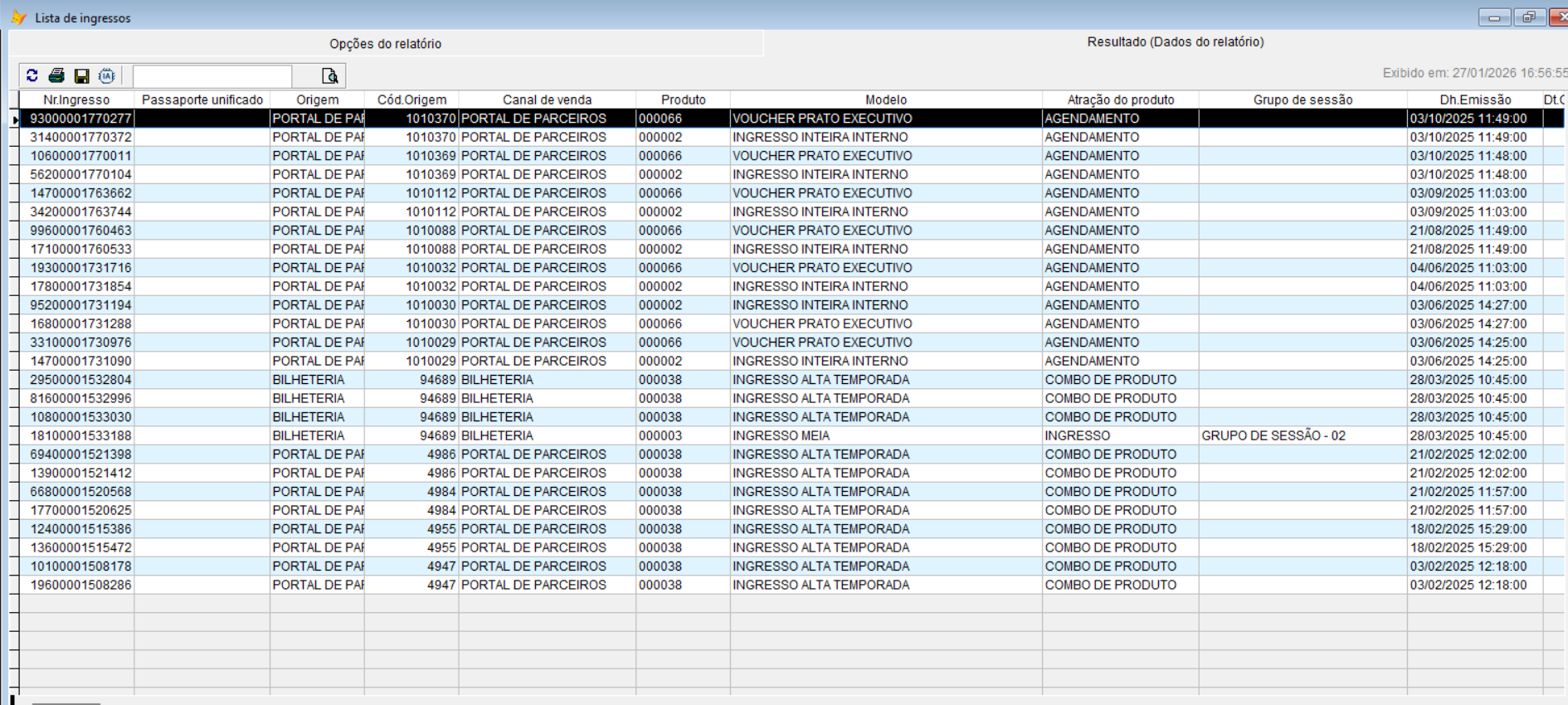Click the Lista de ingressos window icon

coord(18,17)

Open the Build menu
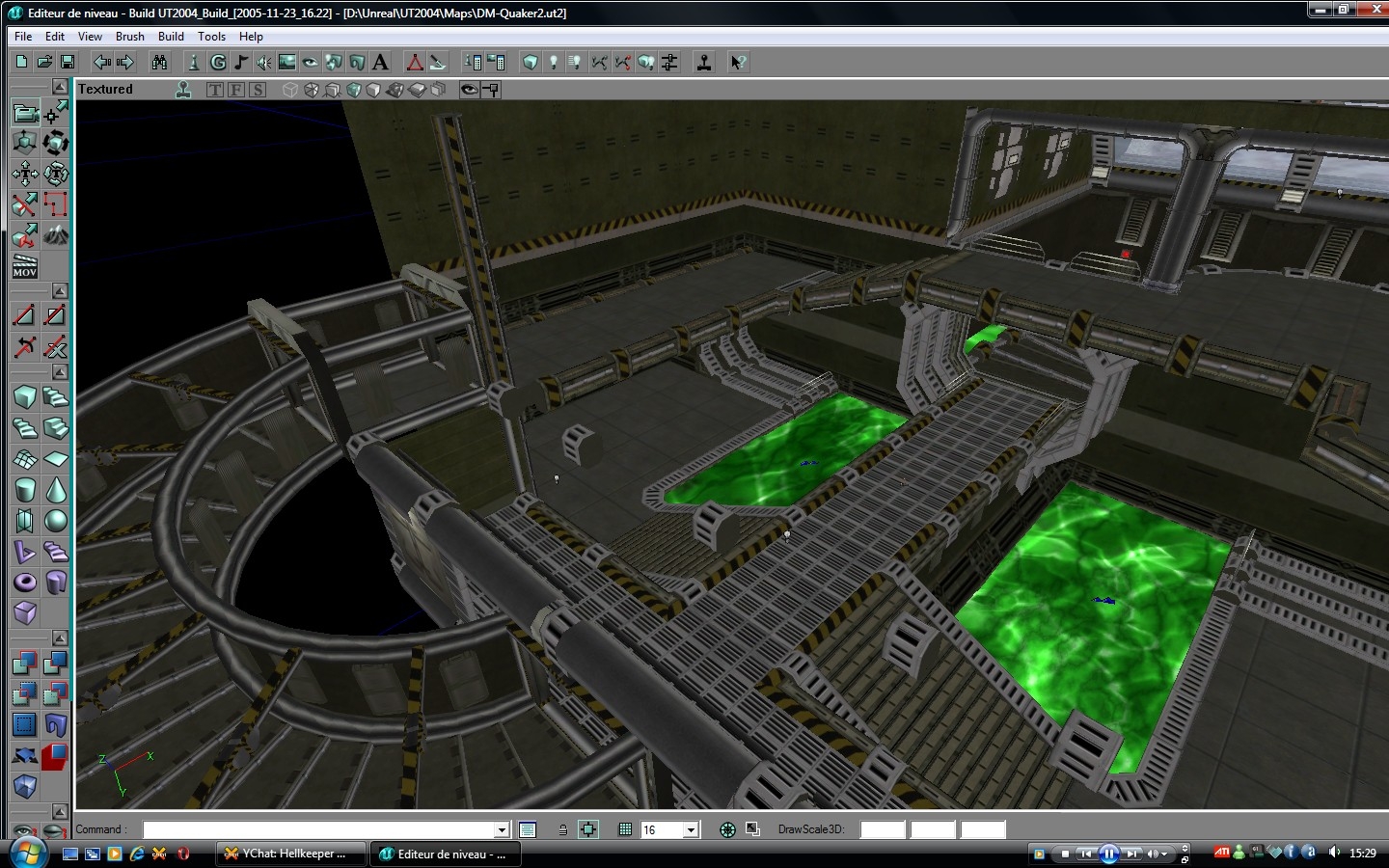(x=171, y=37)
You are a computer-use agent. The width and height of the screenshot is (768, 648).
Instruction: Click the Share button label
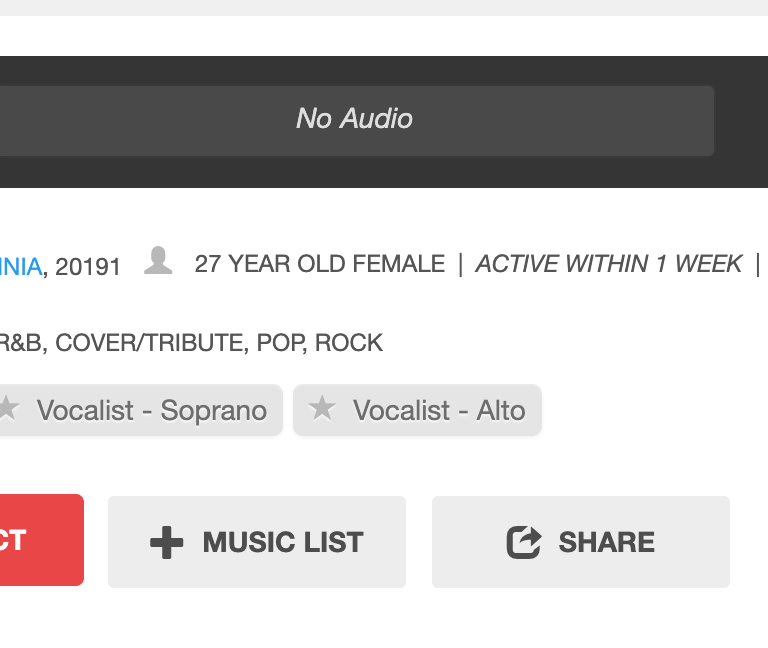point(606,542)
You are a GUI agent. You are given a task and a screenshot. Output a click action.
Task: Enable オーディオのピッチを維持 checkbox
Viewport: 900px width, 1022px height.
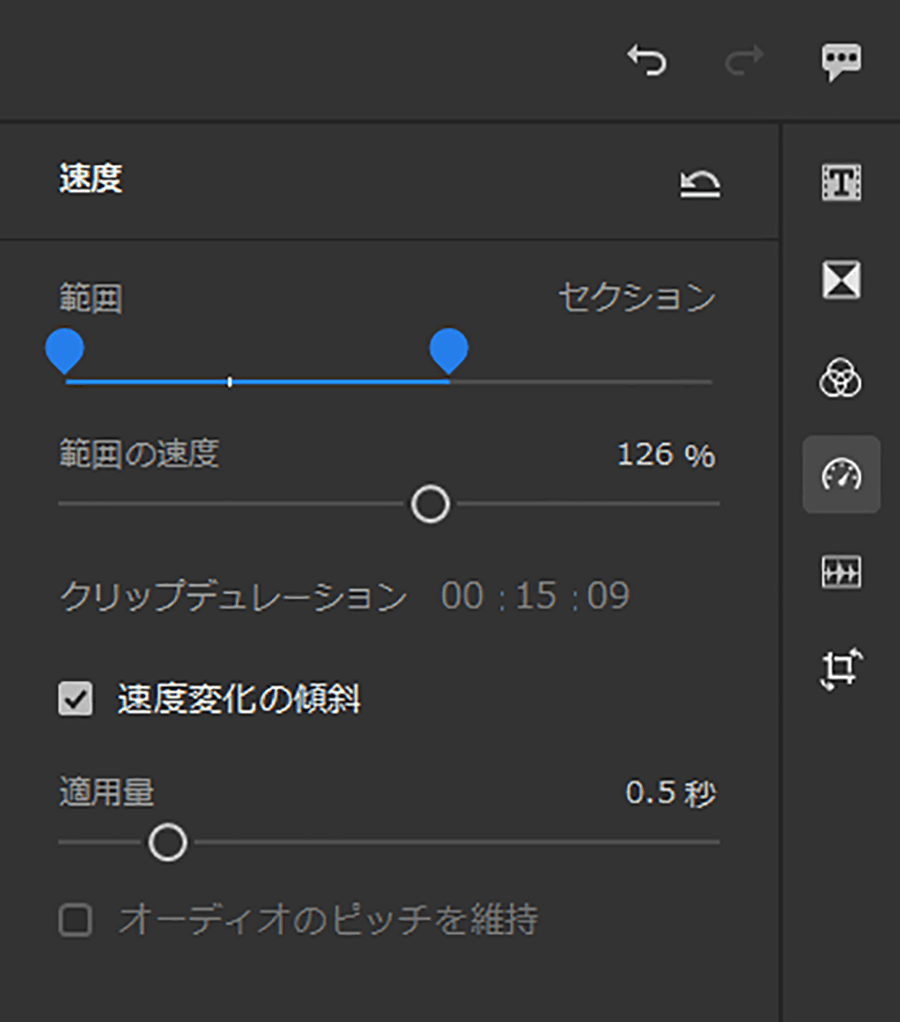pos(76,920)
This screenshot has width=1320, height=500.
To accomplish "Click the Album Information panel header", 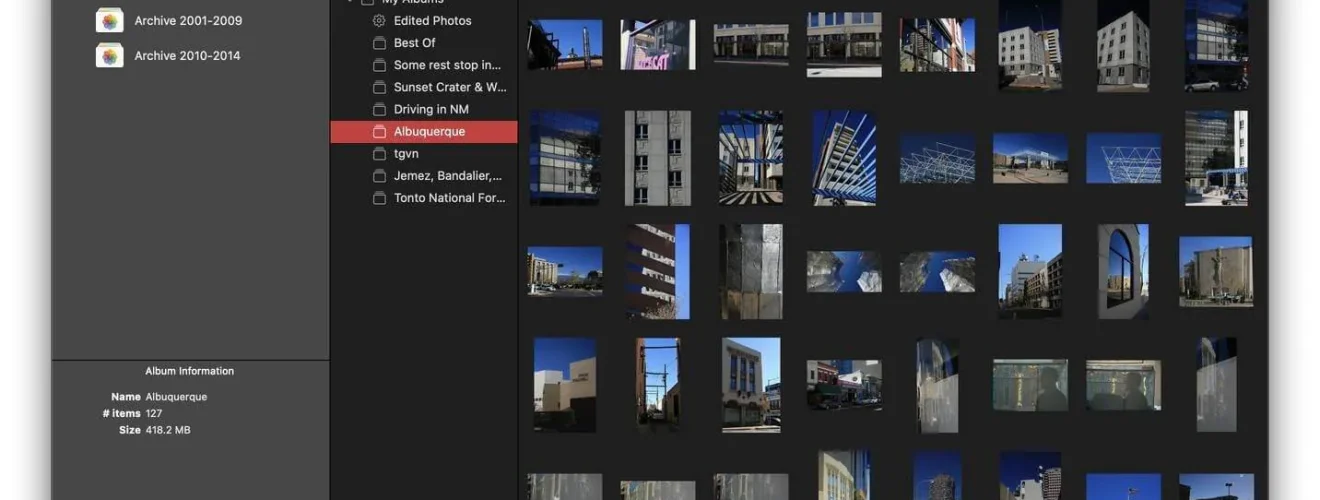I will coord(190,371).
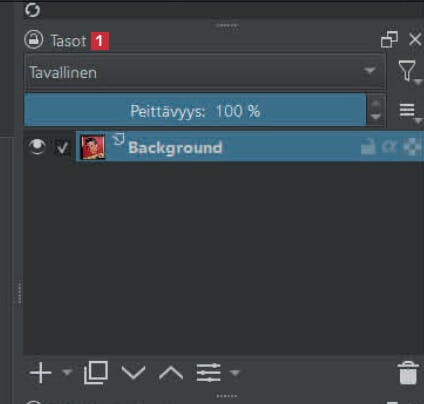Toggle the Background layer checkbox
The image size is (424, 404).
[x=62, y=147]
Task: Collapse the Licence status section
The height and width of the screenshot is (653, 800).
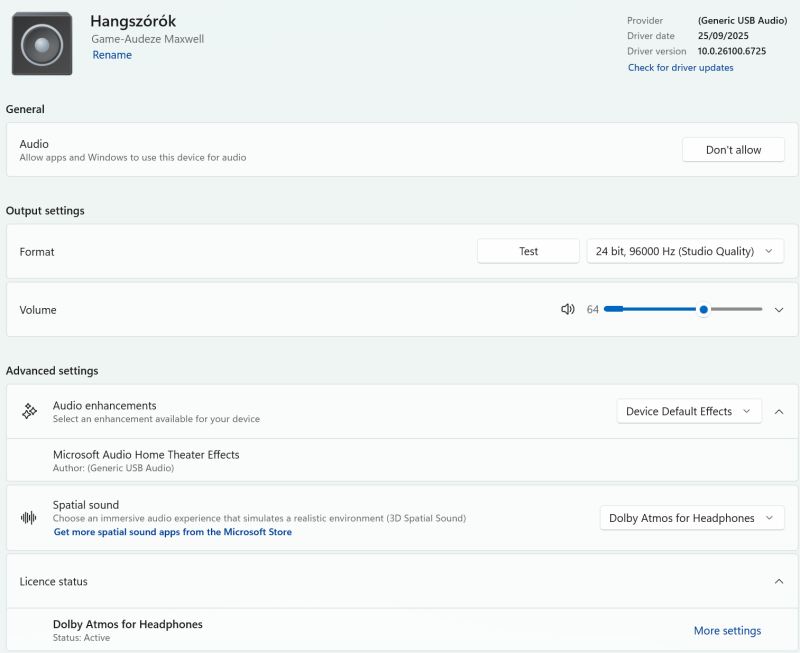Action: 779,581
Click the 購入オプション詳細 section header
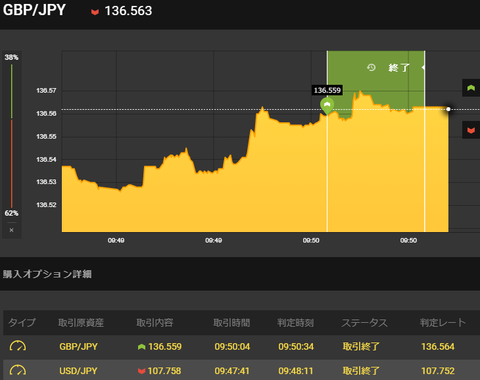Image resolution: width=480 pixels, height=380 pixels. point(47,274)
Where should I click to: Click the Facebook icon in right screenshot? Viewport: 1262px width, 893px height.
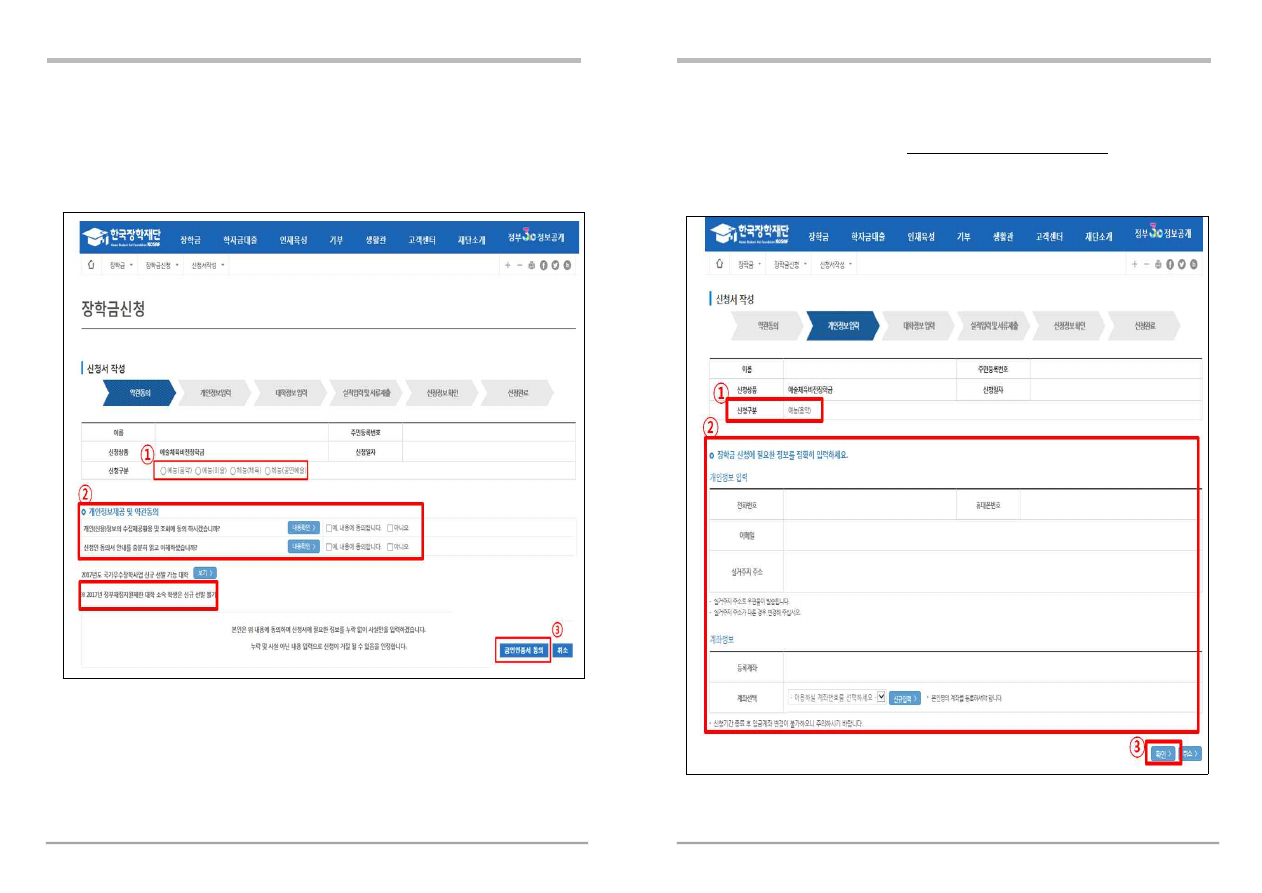tap(1169, 264)
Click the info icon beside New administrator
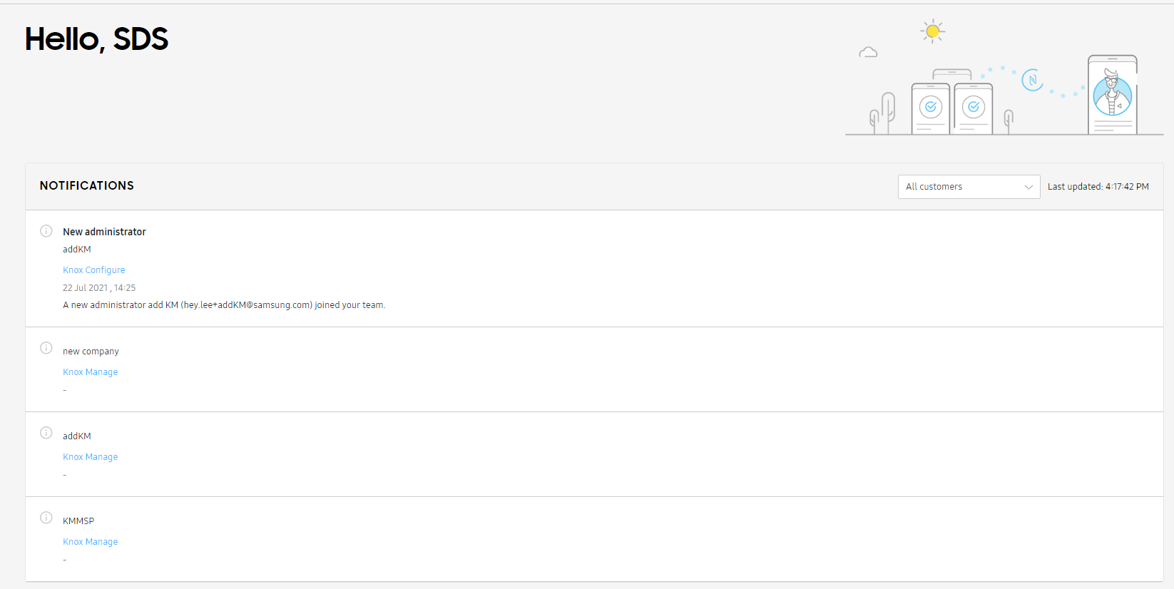Screen dimensions: 1174x589 click(x=46, y=231)
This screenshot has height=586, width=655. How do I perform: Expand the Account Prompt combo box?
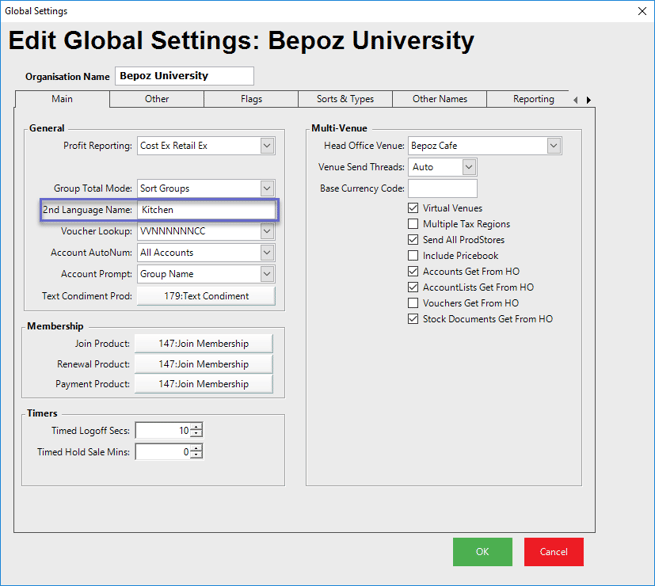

★ ★ ★ ★ ★

WHAT NEEDS TO BE DONE. Show every line above in which the word "This" is found.

RESULT BELOW.
This screenshot has width=1320, height=500.
This screenshot has height=586, width=655. How do I perform: Expand the Account Prompt combo box?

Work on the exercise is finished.